Being both lazy and geeky, I instead went to Flickr and found a half-dozen photos tagged with the word "landscape." My main criteria was that I wanted ones where the horizon line was dead center of the photograph. I then called up the photographs in GIMP and cropped them the easy way: by reducing the vertical window and enabling the scroll bar.

Out of six photos, five were improved by a radical crop in one direction or another. The one that did not improve was a street scene where the building blocked a lot of the sky, but even that benefited from a slight crop in one direction or another, moving the horizon line away from the mid-line. The general rule that the center of a photograph is the most boring place to put anything held true even for the gorgeous landscape photos some people put up on flickr.

Hmm

Date: 2008-04-29 05:56 pm (UTC)
From: [identity profile] ideaphile.livejournal.com
My feeling is that the problem with centering objects isn't just that it can be boring. It's also indecisive and creates an undesirable tension in the image. In a landscape, a vertically centered horizon line begs the question of which is more important-- the sky, the ground, or the horizon itself? The open question may create some dissatisfaction in the viewer's mind even if it isn't consciously noticed.

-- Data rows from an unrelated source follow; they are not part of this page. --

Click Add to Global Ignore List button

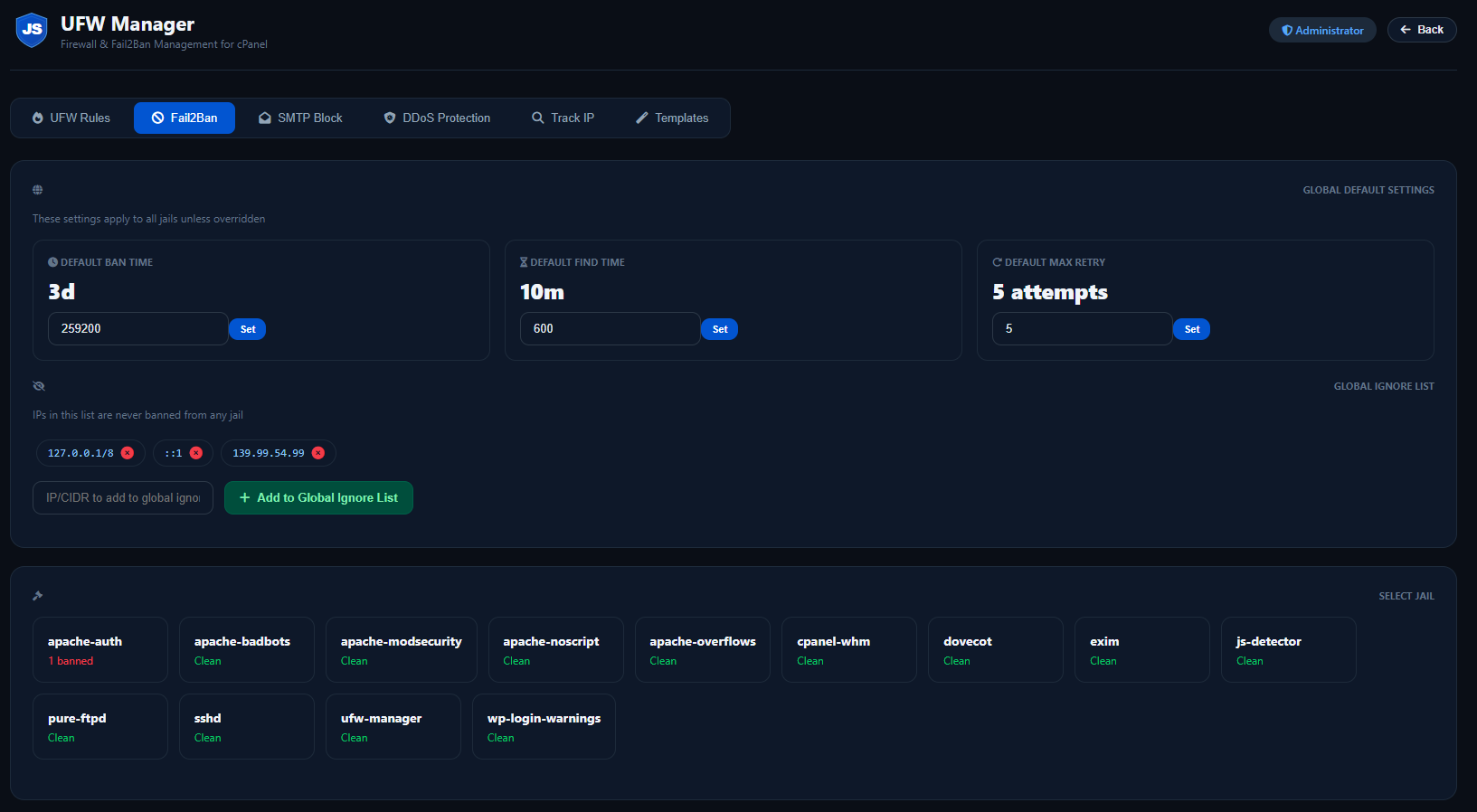pyautogui.click(x=318, y=498)
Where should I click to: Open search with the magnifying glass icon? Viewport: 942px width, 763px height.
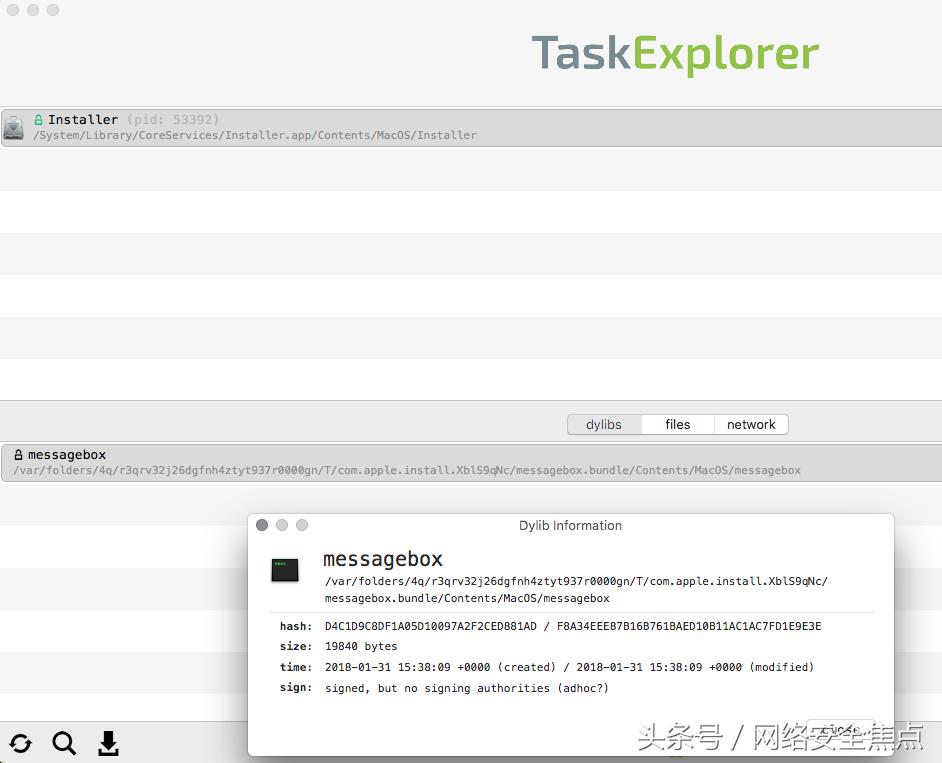(x=64, y=743)
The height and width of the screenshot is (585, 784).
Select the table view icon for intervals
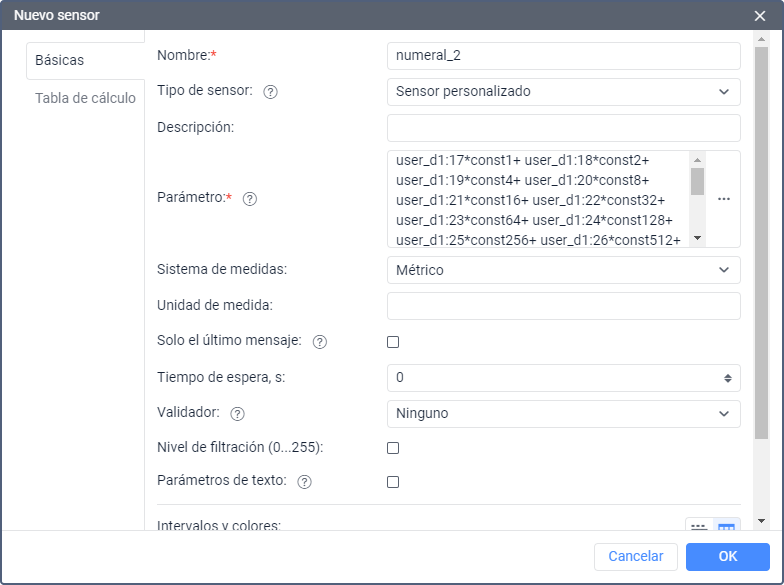tap(726, 526)
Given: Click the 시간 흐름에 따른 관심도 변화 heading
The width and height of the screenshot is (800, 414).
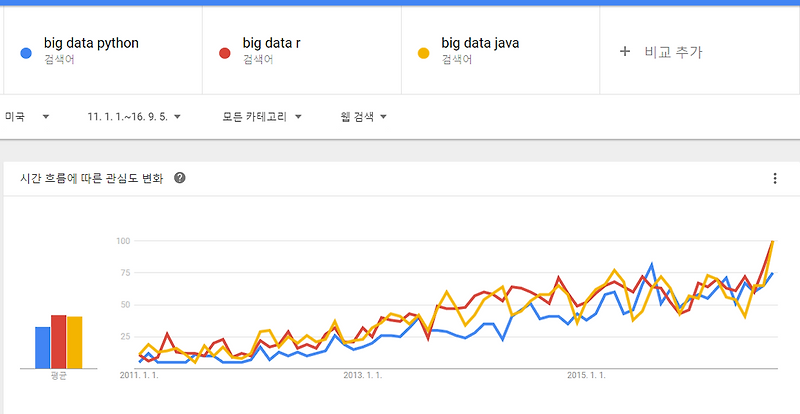Looking at the screenshot, I should (x=92, y=178).
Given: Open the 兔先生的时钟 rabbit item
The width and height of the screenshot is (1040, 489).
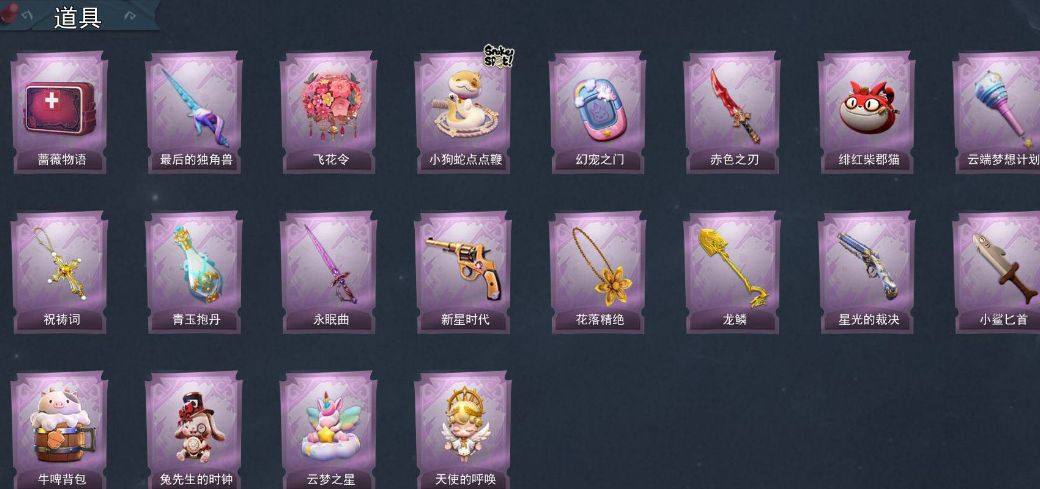Looking at the screenshot, I should pos(194,430).
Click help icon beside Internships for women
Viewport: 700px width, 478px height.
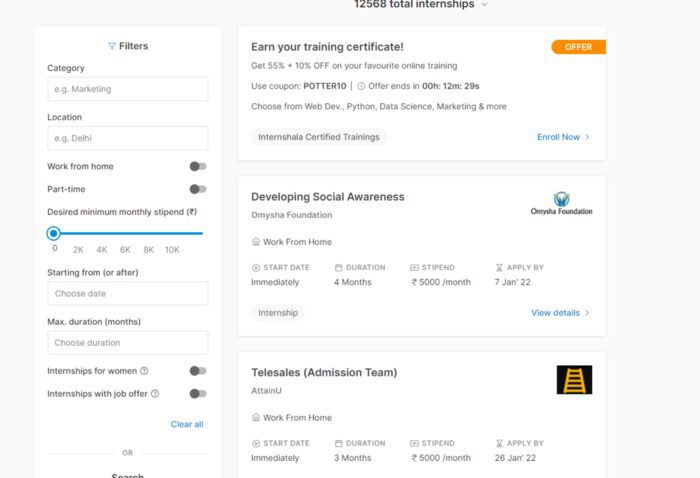click(x=145, y=371)
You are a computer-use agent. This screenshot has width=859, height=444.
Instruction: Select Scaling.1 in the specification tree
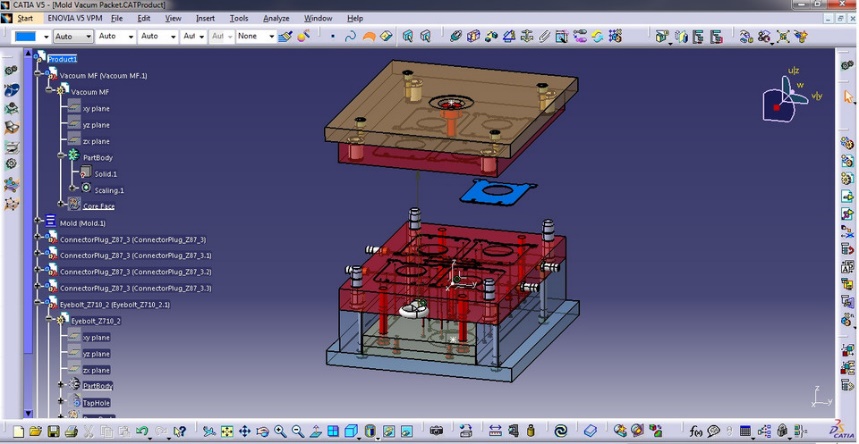coord(108,190)
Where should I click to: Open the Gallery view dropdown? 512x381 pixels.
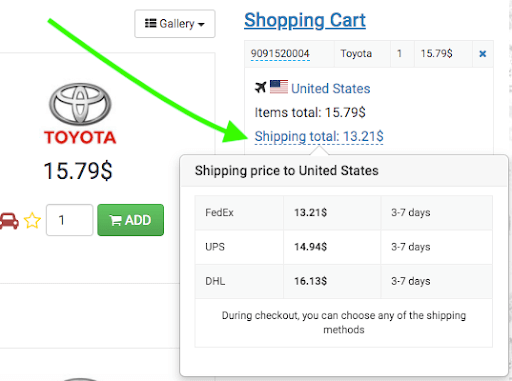[x=175, y=24]
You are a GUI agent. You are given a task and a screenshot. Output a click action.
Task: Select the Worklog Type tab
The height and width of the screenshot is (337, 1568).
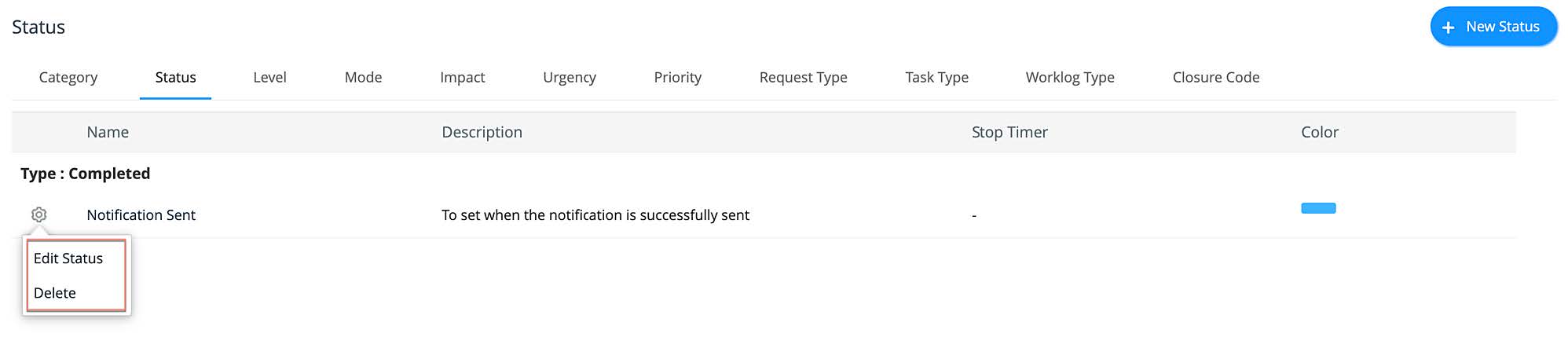coord(1070,77)
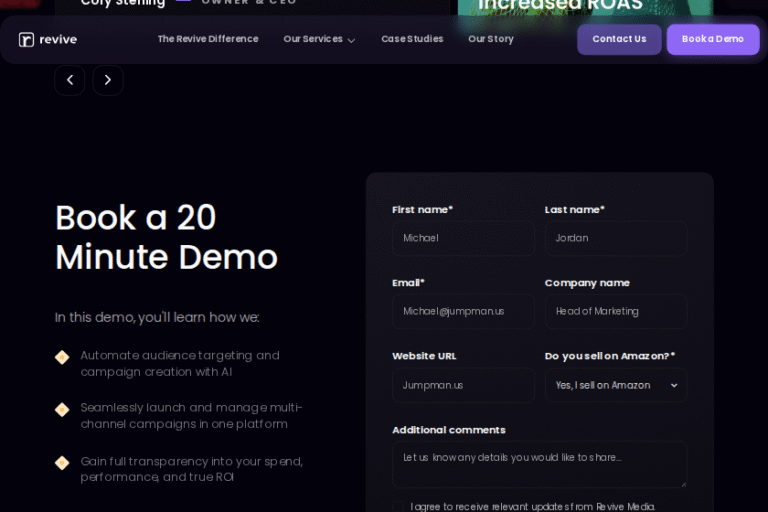Click the Company name field
This screenshot has width=768, height=512.
pyautogui.click(x=615, y=311)
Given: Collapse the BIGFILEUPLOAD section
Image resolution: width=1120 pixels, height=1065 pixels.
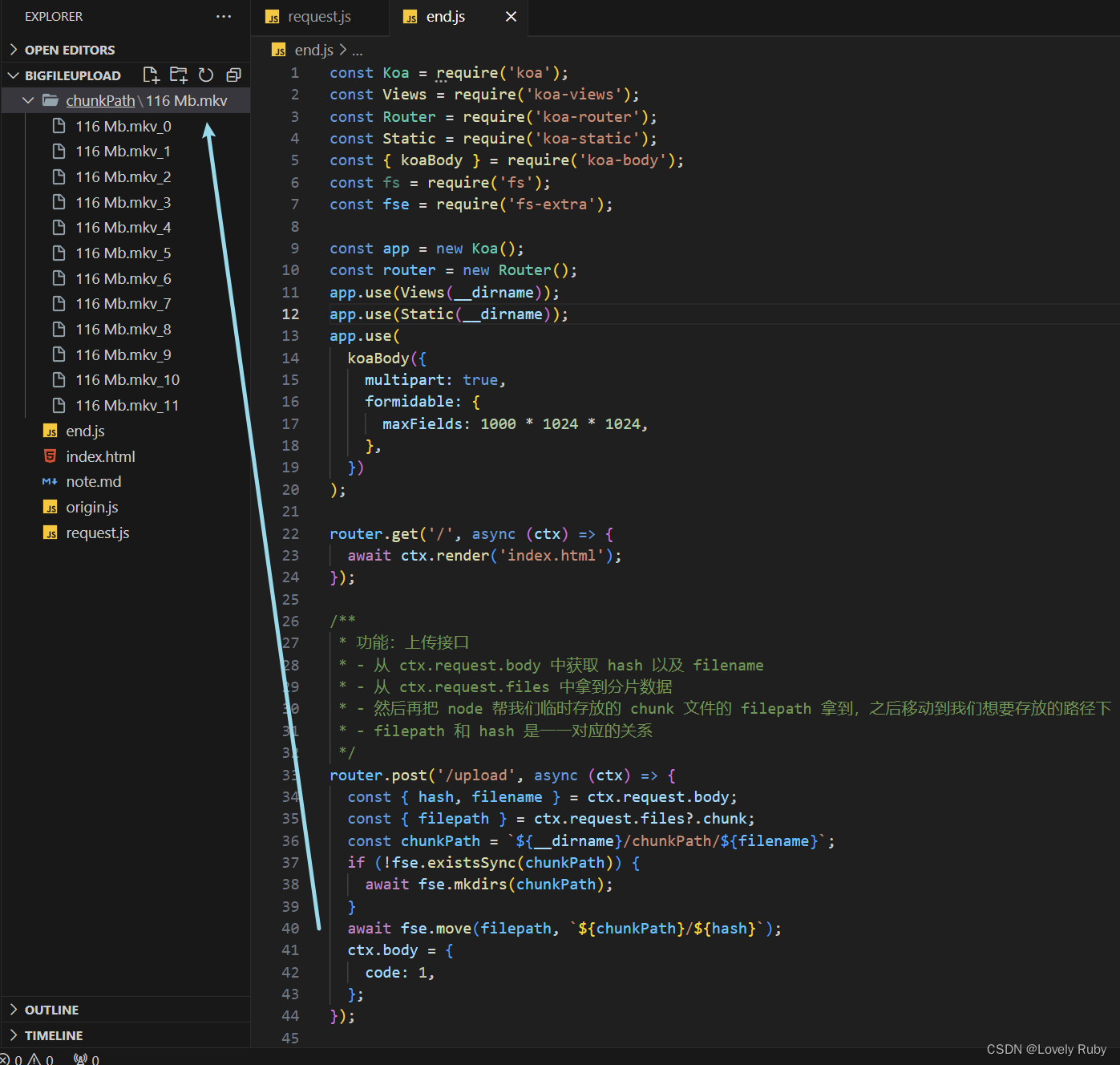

Centering a subject in the frame suggests that the subject is the only important thing in the image, but perhaps in some sense the mind doesn't want to be told that the background should be ignored. I think the background is part of this interpretive process because if you black out the background, putting the subject anywhere but in the exact center of the image creates the impression that something is missing.

. png

Date: 2008-04-29 08:31 pm (UTC)
From: [identity profile] ladyerin.livejournal.com
I've been told that thirds are how you should divide your photo. With certain shots the your eye should be drawn away from the exact center of the photo.

I am probably not explaining this well, but you probably noticed it when you moved the focus point (subject) of the photo while you were cropping. It makes the photo more interesting and has less of a 'snapshot' feel.

~E
...I really don't explain art concepts well, do I...

Date: 2008-04-30 02:08 am (UTC)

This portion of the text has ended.